WHAT YOU HAVE TO DO: Without changing anything, reproduce every record below.

Collected data
═══

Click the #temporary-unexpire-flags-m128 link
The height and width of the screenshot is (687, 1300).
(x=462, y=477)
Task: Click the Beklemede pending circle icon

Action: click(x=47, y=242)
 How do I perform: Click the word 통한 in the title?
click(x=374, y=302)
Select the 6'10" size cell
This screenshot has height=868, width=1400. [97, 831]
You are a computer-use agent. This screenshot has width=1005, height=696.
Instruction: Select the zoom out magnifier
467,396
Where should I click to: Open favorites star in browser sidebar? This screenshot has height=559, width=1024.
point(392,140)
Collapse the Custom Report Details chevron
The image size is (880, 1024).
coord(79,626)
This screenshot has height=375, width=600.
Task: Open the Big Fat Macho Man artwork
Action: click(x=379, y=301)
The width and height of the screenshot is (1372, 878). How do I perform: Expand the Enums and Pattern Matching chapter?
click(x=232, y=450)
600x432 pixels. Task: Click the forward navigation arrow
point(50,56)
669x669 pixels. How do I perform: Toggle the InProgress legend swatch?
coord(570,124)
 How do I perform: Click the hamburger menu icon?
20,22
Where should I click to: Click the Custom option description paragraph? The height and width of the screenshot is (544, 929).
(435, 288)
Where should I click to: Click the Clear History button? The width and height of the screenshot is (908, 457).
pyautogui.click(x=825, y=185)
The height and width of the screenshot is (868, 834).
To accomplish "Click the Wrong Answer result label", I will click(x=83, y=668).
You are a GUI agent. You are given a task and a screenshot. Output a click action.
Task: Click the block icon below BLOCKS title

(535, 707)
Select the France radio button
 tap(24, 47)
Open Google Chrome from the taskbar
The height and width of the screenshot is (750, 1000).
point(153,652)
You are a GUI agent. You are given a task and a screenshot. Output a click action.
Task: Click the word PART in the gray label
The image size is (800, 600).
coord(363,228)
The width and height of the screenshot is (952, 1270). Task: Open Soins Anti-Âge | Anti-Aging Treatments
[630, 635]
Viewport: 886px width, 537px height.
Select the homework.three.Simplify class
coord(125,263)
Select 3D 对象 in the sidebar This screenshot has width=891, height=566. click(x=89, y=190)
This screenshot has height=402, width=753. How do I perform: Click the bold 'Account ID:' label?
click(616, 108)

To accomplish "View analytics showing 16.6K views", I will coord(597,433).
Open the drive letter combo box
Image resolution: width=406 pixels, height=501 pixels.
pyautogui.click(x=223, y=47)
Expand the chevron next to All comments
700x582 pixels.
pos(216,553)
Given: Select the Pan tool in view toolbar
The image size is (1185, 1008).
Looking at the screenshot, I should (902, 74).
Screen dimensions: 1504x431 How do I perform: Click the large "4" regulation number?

═══

TASK ANSWER:
Click the #temporary-unexpire-flags-m128 link
The height and width of the screenshot is (687, 1300).
(x=462, y=477)
Task: Click the Beklemede pending circle icon

Action: click(x=47, y=242)
 How do I perform: Click the word 통한 in the title?
click(x=374, y=302)
Select the 6'10" size cell
This screenshot has height=868, width=1400. [97, 831]
You are a computer-use agent. This screenshot has width=1005, height=696.
Instruction: Select the zoom out magnifier
467,396
Where should I click to: Open favorites star in browser sidebar? This screenshot has height=559, width=1024.
point(392,140)
Collapse the Custom Report Details chevron
The image size is (880, 1024).
coord(79,626)
This screenshot has height=375, width=600.
Task: Open the Big Fat Macho Man artwork
Action: click(x=379, y=301)
The width and height of the screenshot is (1372, 878). How do I perform: Expand the Enums and Pattern Matching chapter?
click(x=232, y=450)
600x432 pixels. Task: Click the forward navigation arrow
point(50,56)
669x669 pixels. How do I perform: Toggle the InProgress legend swatch?
coord(570,124)
 How do I perform: Click the hamburger menu icon?
20,22
Where should I click to: Click the Custom option description paragraph? The height and width of the screenshot is (544, 929).
(435, 288)
Where should I click to: Click the Clear History button? The width and height of the screenshot is (908, 457).
pyautogui.click(x=825, y=185)
The height and width of the screenshot is (868, 834).
To accomplish "Click the Wrong Answer result label", I will click(x=83, y=668).
You are a GUI agent. You are given a task and a screenshot. Output a click action.
Task: Click the block icon below BLOCKS title

(535, 707)
Select the France radio button
 tap(24, 47)
Open Google Chrome from the taskbar
The height and width of the screenshot is (750, 1000).
point(153,652)
You are a GUI agent. You are given a task and a screenshot. Output a click action.
Task: Click the word PART in the gray label
The image size is (800, 600).
coord(363,228)
The width and height of the screenshot is (952, 1270). Task: Open Soins Anti-Âge | Anti-Aging Treatments
[630, 635]
Viewport: 886px width, 537px height.
Select the homework.three.Simplify class
coord(125,263)
Select 3D 对象 in the sidebar This screenshot has width=891, height=566. click(x=89, y=190)
This screenshot has height=402, width=753. How do I perform: Click the bold 'Account ID:' label?
click(616, 108)

To accomplish "View analytics showing 16.6K views", I will coord(597,433).
Open the drive letter combo box
Image resolution: width=406 pixels, height=501 pixels.
pyautogui.click(x=223, y=47)
Expand the chevron next to All comments
700x582 pixels.
pos(216,553)
Given: Select the Pan tool in view toolbar
The image size is (1185, 1008).
Looking at the screenshot, I should (902, 74).
Screen dimensions: 1504x431 How do I perform: Click the large "4" regulation number?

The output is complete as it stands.